Integrating the Strategy
Once the foundation for schema had been laid, it was time to integrate it throughout our lessons. The wonderful thing about teaching a strategy like schema is that you can use it all day long in any lesson. Very practical. Plus, so many repetitions reinforces the idea with students that this is a strategy with real benefits. Oh, and there’s really not any way to do it wrong. I mean, schema is just what you already know about a topic. If you don’t know anything, that’s okay. No right or wrong answers frees kids up to reveal just how much background knowledge they bring to the lesson.
Using Videos to Activate Schema
Schema can be activated in all sorts of ways, but I’m really enjoying using short videos found on YouTube. It’s no secret that we live in an information age, and a lot of that information is transmitted visually. Isn’t Instagram just a visual form of Twitter? Oh, and I know many of you are fans of Pinterest. We like to get our info through pictures and videos as much as possible. Kids are no different. Just this week, we started reading Eye of the Storm about a photographer who specializes in extreme weather conditions.
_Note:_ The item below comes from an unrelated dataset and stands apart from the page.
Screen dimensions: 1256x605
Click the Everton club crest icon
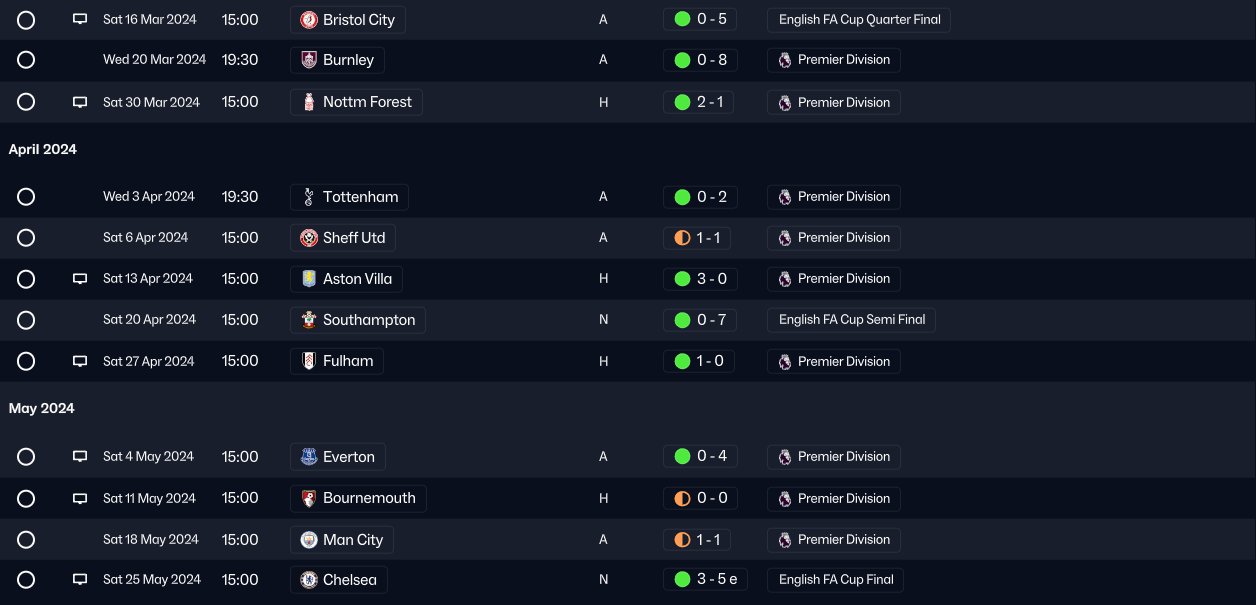click(309, 457)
The context was Hurricane Andrew that hit Florida in 1992. Ummm…1992. None of my students were alive in 1992. How can I help them make connections with this event? That’s where my 7-minute video from YouTube comes in handy.
Virtual Field Trips
We’ve used short videos (so it doesn’t take a lot of instructional time) to learn about the gray whales just off the shore of Mexico, visiting Yosemite National Park, the history of Veterans Day and to hear calypso music from the Caribbean. Watching these short video clips really engages my students in the lesson, too. It’s like taking a virtual field trip to another part of the planet or traveling in a time machine to the events of the past. When the video is over, I build on what we just watched by doing a Turn-and-Talk. Students simply turn to a partner and talk about what they just saw. This is also a good time to invite questions so they can help make sense of the video and how it connects with what we will be learning.
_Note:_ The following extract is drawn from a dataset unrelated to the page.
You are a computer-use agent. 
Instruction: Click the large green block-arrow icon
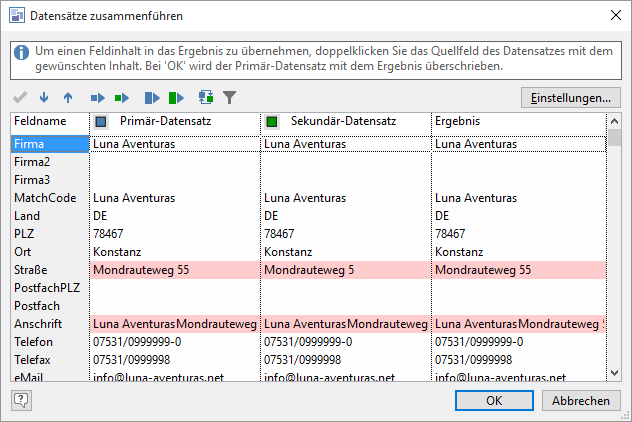point(176,98)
If you work in a school district that has blocked access to YouTube, you can get around that obstacle by using either SafeShare.tv or SaveTube.com. You can read about how to use those sites on a previous post I wrote – Videos: Saving and Sharing. Look through your curriculum and consider topics that your students may have weak background knowledge. That’s usually a good place to start. Before long, you’ll have a collection of short videos to show your students. Maybe they will even shout, “Schema!” when you press play!